Insulin is typically associated with regulating blood glucose levels and diabetes, but it also serves as a crucial signaling molecule throughout the body, including the central nervous system (CNS). In fact, there is evidence that insulin may play a role in the development of Alzheimer’s disease (AD) and Mild Cognitive Impairment (MCI). Dysregulation of insulin signaling negatively impacts cognition and increases deposition of amyloid plaques and tau tangles. Luckily, there are also mechanisms that can upregulate insulin sensitivity and these treatments have potential to reduce or alleviate AD symptoms.
Insulin is a hormone released primarily by the pancreas. It can cross the blood-brain barrier (BBB) to have CNS effects. However, if one develops insulin resistance, which is correlated with AD, normal tissues fail to sufficiently respond to the presence of insulin. In these cases, insulin dysregulation induces hyperglycemia, too much sugar in the blood, which leads to glucose neurotoxicity, reduced cerebral blood flow, and accumulation of toxic byproducts in the brain, all of which can lead to cognitive impairment.
There are several ways to test insulin resistance but they all follow a basic method of administering insulin and monitoring the response of the target tissue, whether peripheral or in the CNS. There is a close bi-directional relationship between insulin functioning in the body and the brain. For patients with AD there is a trend towards insulin insensitivity and hyperinsulinemia (too much insulin in the blood). Excess insulin downregulates the receptors that move insulin through the BBB into the CNS, meaning less insulin in the brain.
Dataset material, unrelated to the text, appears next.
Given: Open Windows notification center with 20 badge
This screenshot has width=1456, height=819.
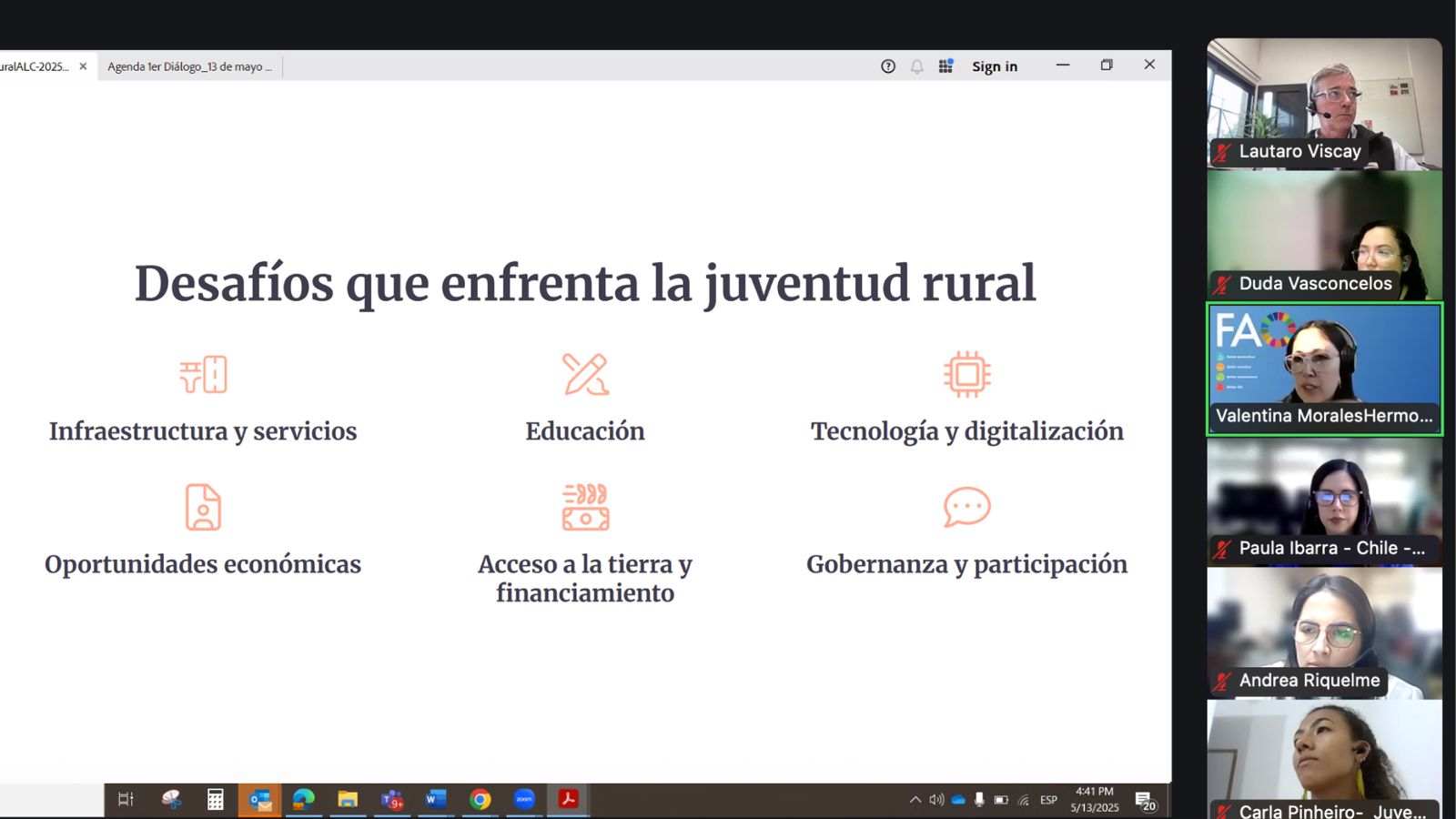Looking at the screenshot, I should coord(1145,801).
A reduction in CNS insulin is significant because insulin in the brain protects against amyloid-beta synaptotoxicity and promotes clearance of plaques. AD patients with peripheral insulin resistance have increased amyloid deposition compared to healthy controls. Tests of peripheral insulin resistance successfully predict amyloid deposition in the brain 15 years later, as confirmed by an amyloid PET scan. Furthermore, patients with altered insulin signaling from diabetes have increased tau levels in cerebrospinal fluid. A final additive risk factor is that excess insulin acts as a vasoconstrictor limiting blood flow to the brain and decreasing amyloid and tau clearance. Dysfunctional insulin signaling may be a risk factor for AD.
Understanding how insulin resistance impacts AD risk has improved our range of potential treatments. Intranasal insulin administration allows it to bypass the BBB and enter the CNS, reducing AD pathology and improving memory in rats after long-term administration. In humans, twenty-one days of treatment enhanced episodic memory. However, clinical trials testing intranasal insulin show mixed results indicating the need for further research. One can also increase insulin sensitivity with “insulin sensitizers”, such as Metformin, but evidence for these treatments in AD is limited. In mice and primates a GLP-1 agonist, which stimulates insulin production and regulates glucostasis, called liraglutide preserved memory and increased hippocampal neuronal density. Liraglutide is currently in a Phase II clinical trial for use in humans with AD.
Although these potential treatments are promising there are proven ways to enhance insulin sensitivity and reduce AD risk right now and without a prescription. Consuming a diet of primarily polyunsaturated fatty acids, nuts, and plant-based foods correlates with increased insulin sensitivity and decreased risk of AD-related cognitive decline compared to diets containing higher saturated fats, animal proteins, and refined sugars. Additionally, regular exercise is a powerful modulator of insulin sensitivity and has also been shown to reduce risk of AD. In the meantime, while we wait for the aforementioned therapies to be approved, a lifestyle and diet change is not only protective against AD, but can also improve your overall general health.